The central question in relation to the claim for tax relief was whether trade was "carried on" up until the date of the sale. Accordingly, for the purposes of the relevant analysis the only real question in the appeal was whether a company in liquidation (Mactrac Ltd) remained the beneficial owner of its assets.

==Judgment==

The sole judgment of the House of Lords was given by Lord Diplock. His short judgment started by encapsulating the issue:

My Lords, the only question that has been argued in your Lordships' House is whether when a company is ordered to be wound up under the Companies Act 1948 the effect of the winding-up order is to divest the company of the "beneficial ownership" of its assets within the meaning of that expression as it is used under section 17(6)(a) of the Finance Act 1954.

His Lordship then reviewed the relief provisions in the Finance Act before turning to the effect of a winding-up order, holding that the principal effects of the statutory regime were that:
1. the custody and control of all the company's property are transferred to the liquidation (under section 243);
2. the duty of the liquidator is to collect all of the assets and apply them in discharge of its liabilities (section 257(1)); and
3. all powers of dealing with the company's assets are exercisable by the liquidator for the benefit of those persons only who are entitled to share in the proceeds of realisation of the assets under the statutory scheme. The company itself can never be entitled to any part of those proceeds, and after the completion of the winding-up it is dissolved (section 274).

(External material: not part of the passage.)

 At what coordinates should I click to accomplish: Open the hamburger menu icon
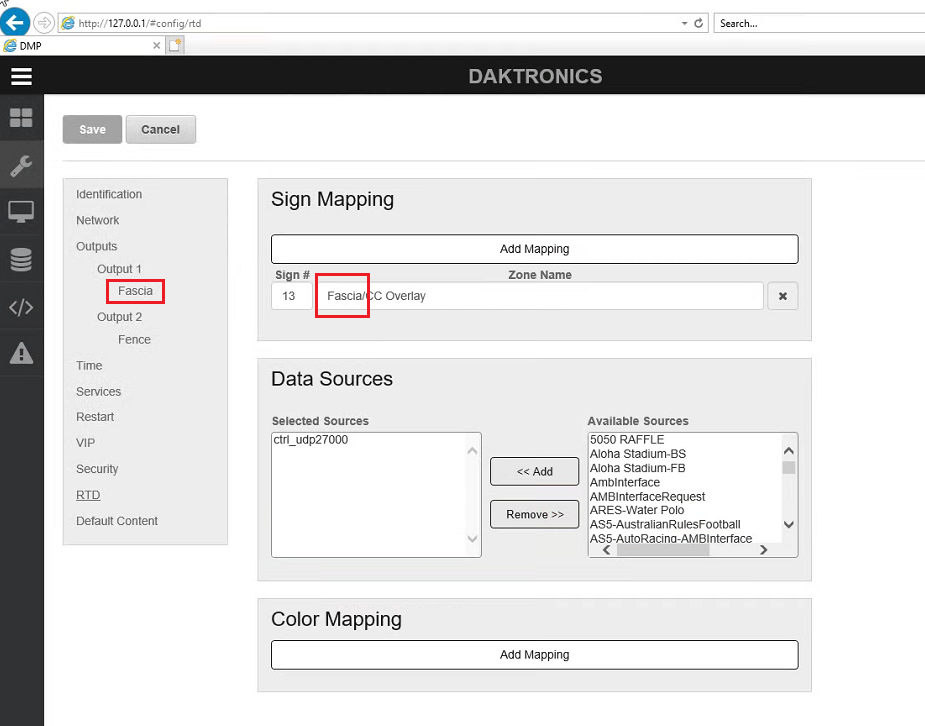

The court noted that unlike the bankruptcy of a person, the winding-up of a company does not transfer legal title to the company's property to the liquidator. They referred to the comments of Lord Cairns in the decision of In re Albert Life Assurance Co., The Delhi Bank's case where he had held that upon winding-up the assets of a company become impressed by a trust, and the decision of the Court of Appeal in In re Oriental Inland Steam Co, and in particular the comment of Mellish LJ that "[i]t appears to me that that does, in strictness, constitute a trust for the benefit of all creditors". Lord Diplock noted that the editors of Buckley on the Companies Acts had treated that statement as authoritative from 1897 to the present time, and that Lord Diplock was content that this was correct.

His Lordship then considered arguments by the appellants that Parliament may have intended something different when they used the term "beneficial ownership" in the Finance Act, which he also dismissed.

==Commentary==

Although the decision has never subsequently been doubted, commentators were quick to point out that "trust" is not used in the strictly technical term, as none of the creditors have any specific interest in the trust property. Other commentators have noted that "[i]t has long been objected that there is no real trust of the property of a company in liquidation and 'trust' should be used only as a convenient way of describing the status of property in a liquidation, not as a categorisation with legal consequences".

Subsequent cases have held that neither the company nor any other person has a beneficial interest in the assets of a company in liquidation. However, the decision has not been followed in Australia.